NO(2) Detection Using Microcantilever Based Potentiometry

A highly sensitive and novel sensor platform for gases and volatile chemicals using microcantilever based potentiometry is reported. A resonant cantilever is used to detect the changes in surface work functions of functionalized substrates caused by adsorption of target gas molecules. Surface work function (SWF) changes were measured for different functionalization layers made of transition metal oxide thin films with the flow of NO(2). The rate of change in SWF for In(2)O(3) and SnO(2) were found to be ∼80 and ∼100 μV/sec, respectively, for 70 ppm NO(2). A sensitivity of 64 μV/sec for SWF change was also found for 70 ppm NO(2) concentration for isolated clusters of ZnO nanowires, indicating that this technique is applicable even for nano-clusters of sensing materials where amperometric detection is impossible due to material discontinuity.

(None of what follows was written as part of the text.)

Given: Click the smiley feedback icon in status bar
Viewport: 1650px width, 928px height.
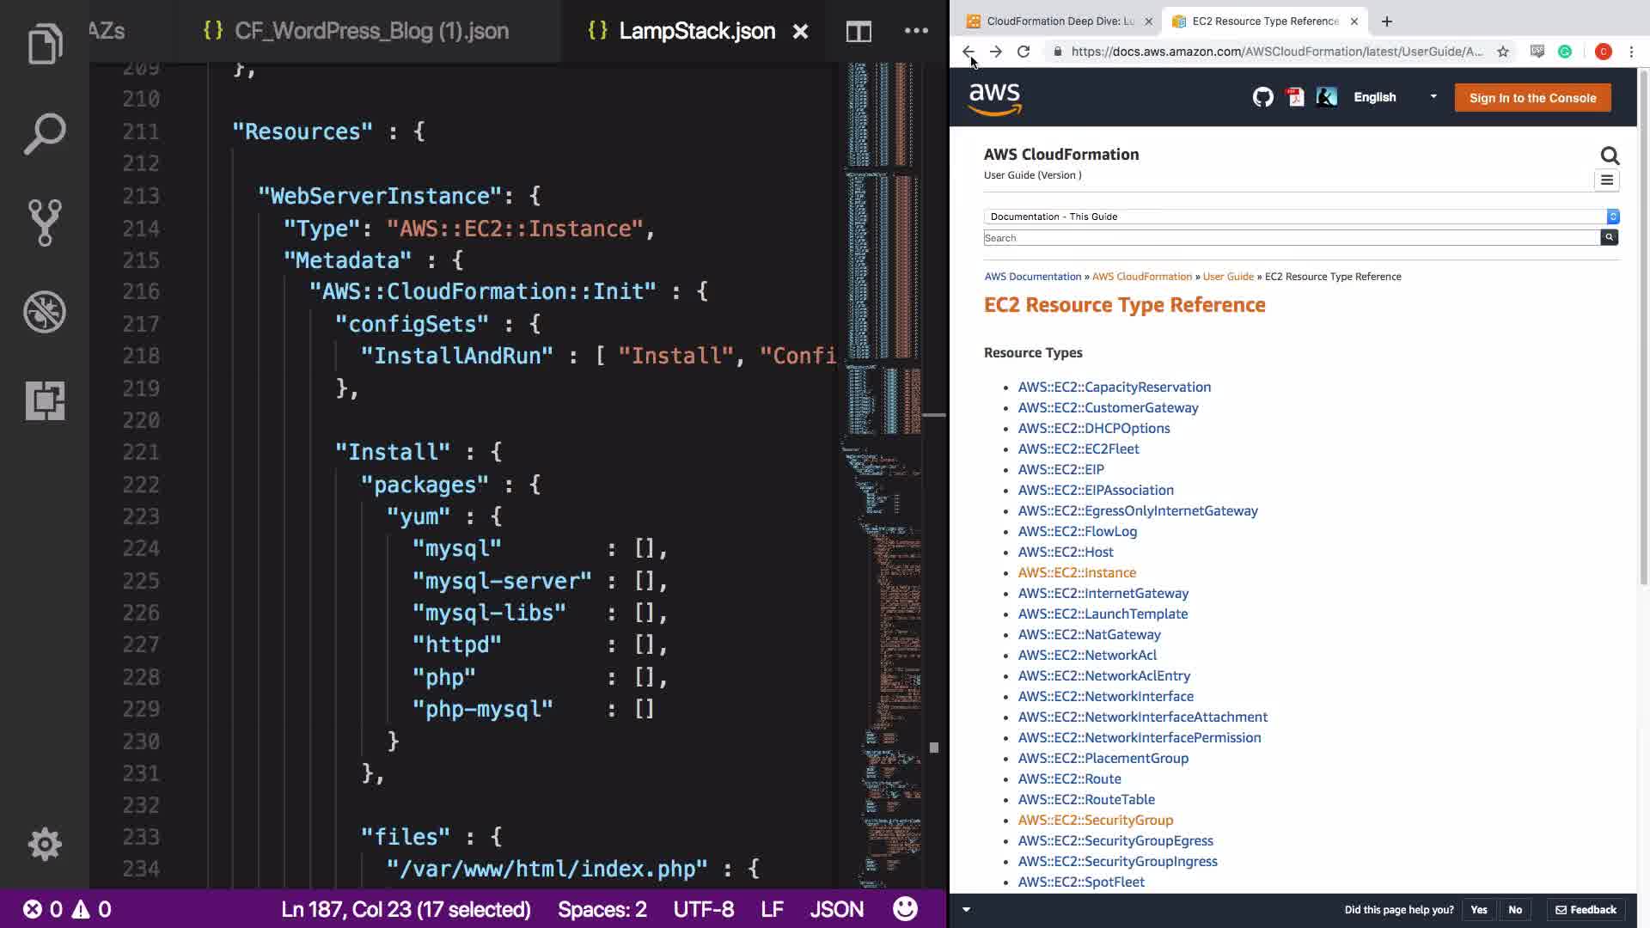Looking at the screenshot, I should pyautogui.click(x=905, y=909).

NO(2) detection as low as 400 ppb was possible using highly insulating In(2)O(3) and SnO(2) thin films (resistivity > 1 TΩ/□. Two different forms of nano scale graphite were compared with the transition oxide based functionalization layer for sensing sub-ppm NO(2) sensing. It was observed that nanostructured graphite (NG) shows much higher sensitivity and lower response time than transition metal oxides.